The Phipps Mansion (also Belcaro) is a historic mansion and private residence in Denver, Colorado, specifically in the southeast Belcaro, Denver neighborhood at the corner of Madison Street and Belcaro Drive.[1] Built between 1931 and 1933,[2] the 33,000 square feet (3,100 m2) Georgian style Phipps Mansion consists of more than seventy rooms, two of which were imported from England. The facility is decorated in the Chippendale and Queen Anne styles and features European, American, and Asian art.[3]

Lawrence Cowle Phipps commissioned the mansion[2] with his third wife, Margaret Rogers (daughter of Denver Mayor Judge Rogers), hoping to provide jobs during the Great Depression.[4] They called the residence Belcaro, which is Italian for "dear one". The neighborhood surrounding the mansion was developed by Phipps' Belcaro Realty and Investment Company and is called Belcaro.[5]

Mr. and Mrs. Phipps[edit]

Mr. Phipps moved to Colorado in 1901 looking to raise a family and give back to the community with his wealth. Mrs. Phipps was very active with the University of Denver and the Denver Museum of Nature and Science.[3] Her father was the mayor of Denver from 1891 to 1893.


The elegant Georgian mansion, spacious Tudor and Mediterranean style tennis pavilion with historically designed gardens and grounds combine to form what many believe is the region's premier estate. Architects Fisher & Fisher designed the mansion, which was later built by Platt Rogers Jr., brother of Mrs. Phipps. Mrs. Phipps gave the tennis pavilion to the University of Denver in 1960 and, with the consent of her two sons, Gerald and Allen, gave the University of Denver the mansion in 1964.[2] The Phipps home has been designated by the University as the "Margaret Rogers Phipps House"; the estate is known as the Lawrence C. Phipps Memorial Conference Center. Colleagues of Fisher and Fisher called the mansion "a Colorado masterpiece." Annette Hoyt Flanders designed the artistic landscaping.[4] While it was built largely from local products, the house contains antiques, art work, tapestries, sculpture and rare books from around the world.
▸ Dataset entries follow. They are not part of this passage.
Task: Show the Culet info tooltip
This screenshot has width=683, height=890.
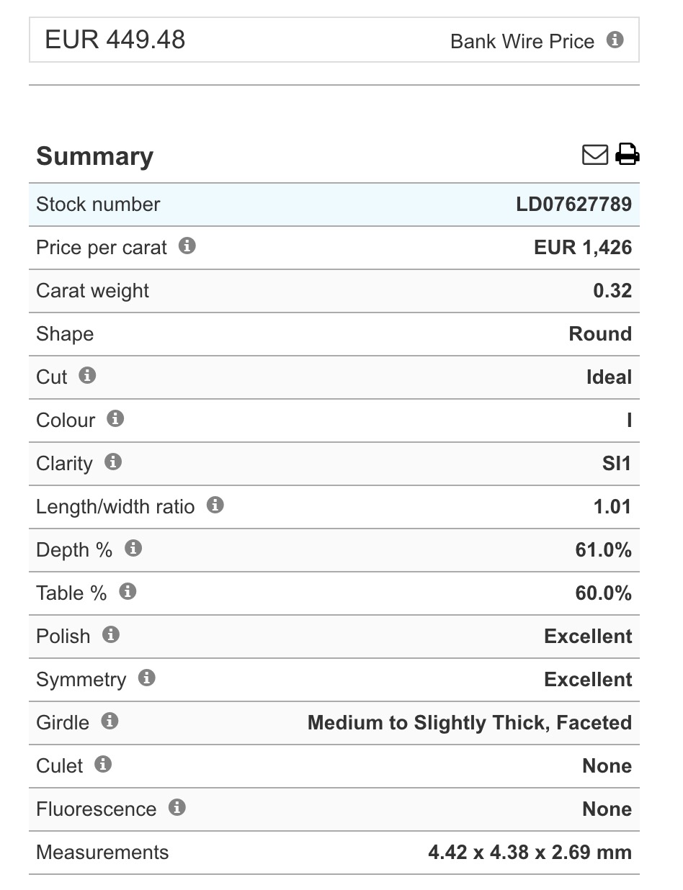Action: (103, 764)
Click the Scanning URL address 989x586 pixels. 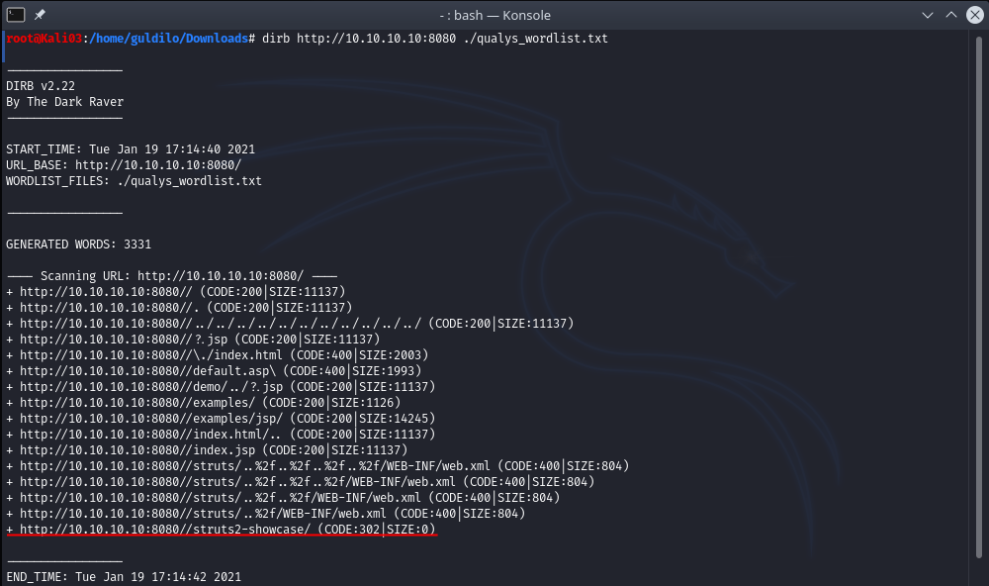(x=220, y=276)
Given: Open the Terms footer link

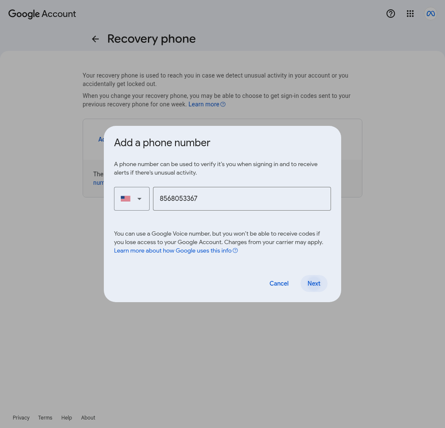Looking at the screenshot, I should tap(45, 418).
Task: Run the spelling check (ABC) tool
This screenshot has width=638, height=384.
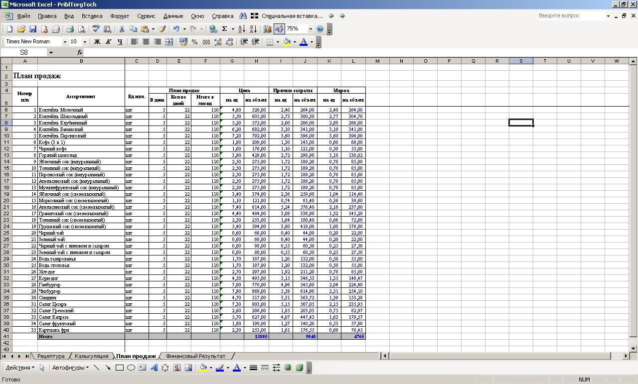Action: (96, 29)
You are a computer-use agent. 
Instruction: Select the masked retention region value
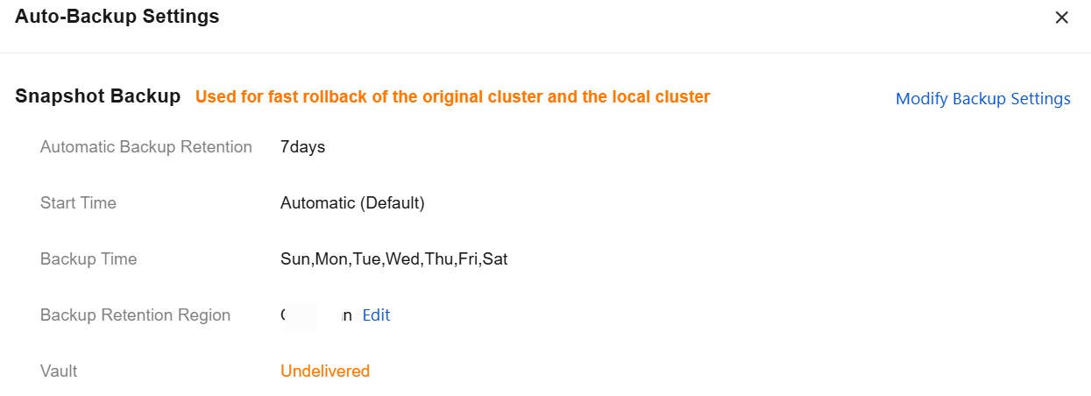click(315, 315)
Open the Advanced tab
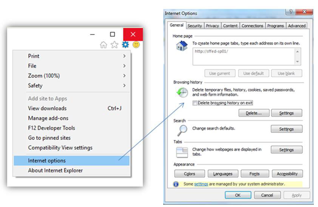This screenshot has height=207, width=318. pos(296,26)
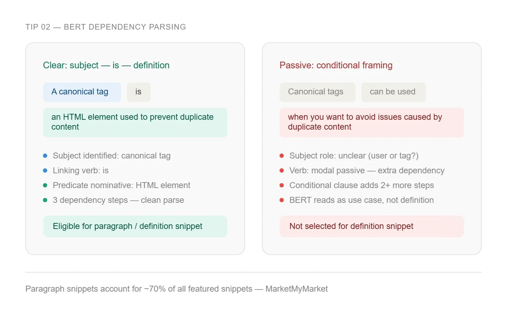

The university operated the mansion as the "Phipps Memorial Conference Center". The center is situated on 5​12 acres of landscaped grounds, and includes The Phipps Mansion, The Phipps Tennis Pavilion, and Phipps Catering Services.[3] Over the past four decades, the mansion has been a popular venue for weddings, various corporate and philanthropic events, as well as receptions and other celebrations. World leaders for the Summit of the Eight conference met at the mansion in 1997.

The Tennis Pavilion is also reported to be the very first indoor tennis facility built west of the Mississippi River.[6]

Room descriptions[edit]

The mansion has 33,123 square feet (3,077.2 m2) of floor space, with fourteen rooms on the first floor and seven bedrooms with dressing rooms, suites and baths and a sitting room on the second floor. [3]

Dining Room

This Georgian style room is more than 250 years old. The paneling is knotty pine, which was sent from Colonial America to England where it was made into this dignified paneled room, then later installed in the mansion. There is a Waterford chandelier, which hangs from the center of the ceiling and compliments the original dining room chairs. The dining room chairs were carved from the beams of a house built in Santo Domingo in 1509. There is also a painting on the north wall by Hudson River Valley artist Albert Bierstadt.[3]

Billiard Room

The oak walls in this room are from England and are almost 400 years old. There are hidden panels in this Jacobean room, which were used for storing billiard balls and cues. The ceiling depicts an illustration of the War of Roses.[3]

Living Room

This 1,000-square-foot (93 m2) room has Austrian oak paneling and a carving of a bald eagle over the fireplace. The chandeliers are Sheffield Sterling, and the carving over the hall door portrays the Phipps' family crest.[3]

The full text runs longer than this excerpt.